The Dick Staub Interview: Morton Kondracke
The political commentator talks about being saved from alcoholism, and trying to save his wife from the ravages of Parkinson's.
posted 08/13/2002

Morton Kondracke is known as a no-nonsense, independent-thinking journalist who, in addition to writing, appears on shows like The McLaughlin Group and Fox's The Beltway Boys. But through his wife his life has been touched by Parkinson's, a disease that affects over a million Americans. Kondracke's book on the subject, Saving Milly: Love, Politics, and Parkinson's Disease, is published by Ballantine and is now available in paperback.

You start your book at a point where you're totally focused on yourself.

I had dreams of glory. I thought maybe I should marry a Supreme Court Justice's granddaughter or something like that, and that this would be my companion up the ladder. I met this woman, Millicent Martinez, who is beautiful, olive skinned, self-assured, smart, and streetwise. But poor, working her way through college. I was smitten, but I thought, "This woman doesn't fit into my life's plan." We went skiing one time at a bunny slope near Chicago, and she crashed into me. I thought, I want a woman who is at home at Aspen. I don't want somebody who can't even negotiate a bunny slope. So I contrived a breakup with her.

We didn't see each other for four months, but one day, in late May, 1967, I went to the beach, and there I saw Milly with some boyfriend of hers. I sort of skulked around so she wouldn't see me. The next thing you know I was agreeing to take her to the movies. Then we're leaving her apartment and it's raining. We're under an umbrella and we're kissing under a street lamp. And I said, okay, God, I give up. This could never have happened but by God's design. This was meant to be.

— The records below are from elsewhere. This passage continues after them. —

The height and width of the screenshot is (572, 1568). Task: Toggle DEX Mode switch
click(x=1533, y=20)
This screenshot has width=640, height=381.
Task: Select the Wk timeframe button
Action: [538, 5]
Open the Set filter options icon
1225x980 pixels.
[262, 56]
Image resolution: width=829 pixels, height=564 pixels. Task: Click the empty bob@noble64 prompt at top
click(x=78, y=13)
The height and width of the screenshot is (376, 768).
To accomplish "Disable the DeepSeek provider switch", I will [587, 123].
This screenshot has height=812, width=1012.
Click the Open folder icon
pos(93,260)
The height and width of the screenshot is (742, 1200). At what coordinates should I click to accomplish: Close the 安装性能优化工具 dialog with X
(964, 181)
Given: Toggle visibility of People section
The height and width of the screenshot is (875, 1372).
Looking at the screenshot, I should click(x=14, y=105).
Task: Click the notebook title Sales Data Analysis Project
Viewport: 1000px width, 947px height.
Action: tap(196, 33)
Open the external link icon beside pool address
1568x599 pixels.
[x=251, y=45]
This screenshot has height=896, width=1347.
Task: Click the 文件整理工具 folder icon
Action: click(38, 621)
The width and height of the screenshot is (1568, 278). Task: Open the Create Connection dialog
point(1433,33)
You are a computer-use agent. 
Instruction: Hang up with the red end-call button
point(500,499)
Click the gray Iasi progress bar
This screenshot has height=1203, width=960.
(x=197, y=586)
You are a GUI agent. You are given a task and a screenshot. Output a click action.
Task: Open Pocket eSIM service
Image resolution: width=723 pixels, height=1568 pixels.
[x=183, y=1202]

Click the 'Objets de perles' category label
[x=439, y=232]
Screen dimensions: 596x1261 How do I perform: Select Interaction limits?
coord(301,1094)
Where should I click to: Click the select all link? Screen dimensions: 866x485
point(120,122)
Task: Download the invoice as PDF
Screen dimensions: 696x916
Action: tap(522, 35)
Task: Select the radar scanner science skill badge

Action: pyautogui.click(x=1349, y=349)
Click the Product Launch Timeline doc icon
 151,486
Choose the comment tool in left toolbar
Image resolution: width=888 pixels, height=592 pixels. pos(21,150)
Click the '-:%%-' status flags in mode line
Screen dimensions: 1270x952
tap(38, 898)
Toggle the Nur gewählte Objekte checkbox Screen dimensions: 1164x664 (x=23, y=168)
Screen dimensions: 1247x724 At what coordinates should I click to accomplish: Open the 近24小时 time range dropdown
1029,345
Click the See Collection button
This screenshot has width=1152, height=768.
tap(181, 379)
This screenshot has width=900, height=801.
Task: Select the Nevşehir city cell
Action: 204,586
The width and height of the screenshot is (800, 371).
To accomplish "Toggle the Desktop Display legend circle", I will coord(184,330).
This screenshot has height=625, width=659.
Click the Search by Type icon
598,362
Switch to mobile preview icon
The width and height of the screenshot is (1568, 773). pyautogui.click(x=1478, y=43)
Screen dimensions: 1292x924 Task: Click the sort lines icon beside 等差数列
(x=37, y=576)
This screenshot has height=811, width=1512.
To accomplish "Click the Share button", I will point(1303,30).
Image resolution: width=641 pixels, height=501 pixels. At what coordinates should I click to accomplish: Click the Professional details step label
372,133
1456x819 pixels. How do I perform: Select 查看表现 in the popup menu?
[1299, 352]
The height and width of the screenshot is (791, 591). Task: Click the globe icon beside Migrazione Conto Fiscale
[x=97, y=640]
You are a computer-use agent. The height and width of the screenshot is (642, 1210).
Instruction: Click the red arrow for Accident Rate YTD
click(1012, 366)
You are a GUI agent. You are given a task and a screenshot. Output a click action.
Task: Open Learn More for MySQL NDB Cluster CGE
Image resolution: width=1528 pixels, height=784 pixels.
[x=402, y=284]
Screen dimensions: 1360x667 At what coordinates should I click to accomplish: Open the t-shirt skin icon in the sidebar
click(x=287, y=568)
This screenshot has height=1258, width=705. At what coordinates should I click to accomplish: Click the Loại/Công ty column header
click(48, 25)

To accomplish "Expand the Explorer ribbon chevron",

This is a story of Milly's journey, but it's also a story of your journey. 

Absolutely.

You say, "Of all Milly's many projects, her anti-alcohol campaign is one of those about which I am most grateful. It may have saved my life and my marriage."

I wasn't a falling-down drunk, but I was a regular drunk. I mean, I drank a bottle of wine every weekday and basically just passed out. I was just in a zone most of the time. And on weekends I got pretty drunk, and I would drive dangerously. 

How she put up with it I don't know, but she didn't put up with it ultimately. She said, "Listen, you're an alcoholic." And it was true. She started pouring all the booze down the sink. And I'd say, "Go ahead I'll buy some more." She said, "I don't care. Buy some more, and I'll pour that down the drain, too."

She just hounded me, and she finally convinced me. Finally, one day I had a dinner party, and I couldn't remember what had happened. The Sunday after Christmas 1986 was the last drink I had. I went to AA that night and haven't had a drink since.

A year and one month from the day you quit drinking, the first signs of Milly's Parkinson's disease appeared.

She had beautiful handwriting, and she was writing a check and couldn't form the letter k right. I didn't appreciate that there was any difference. It looked fine to me. But she insisted that, no, there was something wrong.

Later she had a tremor in the little finger of her right hand, and then her foot would sort of wobble on the brakes when she was driving. 

She had been a counselor at the neurology center in Bethesda, Maryland, helping families with patients with chronic neurological diseases. She was given Symmetrel—which is a Parkinson's medicine—by this doctor, and he didn't tell her what it was. But she called me up at work one day, totally distraught and hysterical in a way that I'd never heard Milly before. She said, you have to come home right away. Something terrible has happened. And I thought that one of the kids had been in an auto accident or something, so I raced home.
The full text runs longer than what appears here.